Der betreffende Kammervorsitzende fühlte sich so auf den Schlips getreten, dass er sich auf dem Dienstweg an seinen Präsidenten wandte. Der hatte dann nichts besseres zu tun, als eine reichlich bemühte Eingabe bei der zuständigen Anwaltskammer zu machen. Darin heißt es:
Im Zusammenhang mit dem Zivilverfahren 26 O 365/10 hat mir der Vorsitzende der Kammer, Herr Vorsitzender Richter am Landgericht K. anliegenden Internet-Blog von Rechtsanwältin Jakobs zur Kenntnis gebracht. Ich stelle – durchaus in Kenntnis der restriktiven Linie des BverfG (NJW-RR 2010, 204) – eine berufsrechtliche Prüfung im Hinblick auf § 43a Abs. 3 BRAO bzw. die wenig klaren Grenzen anwaltlicher Internetauftritte im Hinblick auf § 43 b BRAO anheim. Ich darf höflich bitten, mich zu gegebener Zeit zu informieren.
Mit freundlichen Grüßen
Im Auftrag
Der Herr Präsident möchte also einen Fall eindeutig zulässiger Meinungsäußerung (und gleichzeitig Interessenvertretung der Mandanten) zum Anlass nehmen, anwaltliche Internetauftritte und “Internet-Blogs” ingesamt berufsrechtlich überprüfen zu lassen.
Die Eingabe ist schon deshalb eine Farce, weil der Gerichtspräsident ja selbst auf eines der maßgeblichen Urteile des Bundesverfassungsgerichts hinweist, die Online-Aktivitäten und damit auch Bloggen gerade für zulässig halten und auch keinen Grund sehen, Anwälten nur eine Meinungsfreiheit zweiter Klasse zuzugestehen.
Wie wenig der Gerichtspräsident an sein eigenes Schreiben glaubt, ergibt sich aus einem weiteren Umstand.
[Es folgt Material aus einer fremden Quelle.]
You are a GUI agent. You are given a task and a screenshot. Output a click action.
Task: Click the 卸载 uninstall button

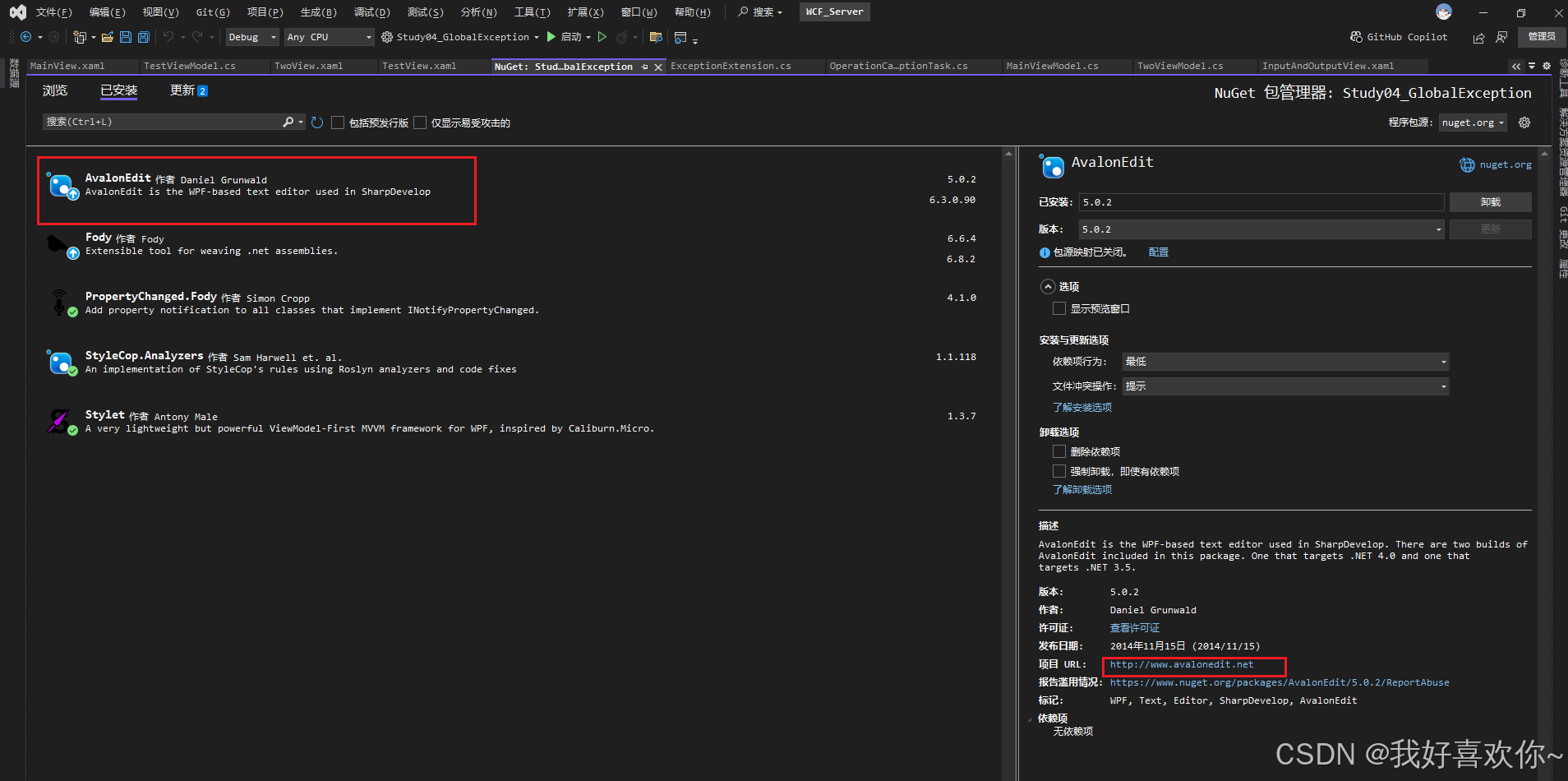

Er nennt kein einziges Argument, warum der Beitrag der bloggenden Anwältin die Grenzen des Sachlichkeitsgebots überschritten haben sollte. Er hätte ja zumindest mal sagen können, woran er bzw. sein subalterner Kammervorsitzender sich konkret stoßen.
Das Schreiben ist ein billiger Einschüchterungsversuch und ein Angriff auf die Meinungsfreiheit. Schade, dass ein Gerichtspräsident sich zu so etwas herablässt.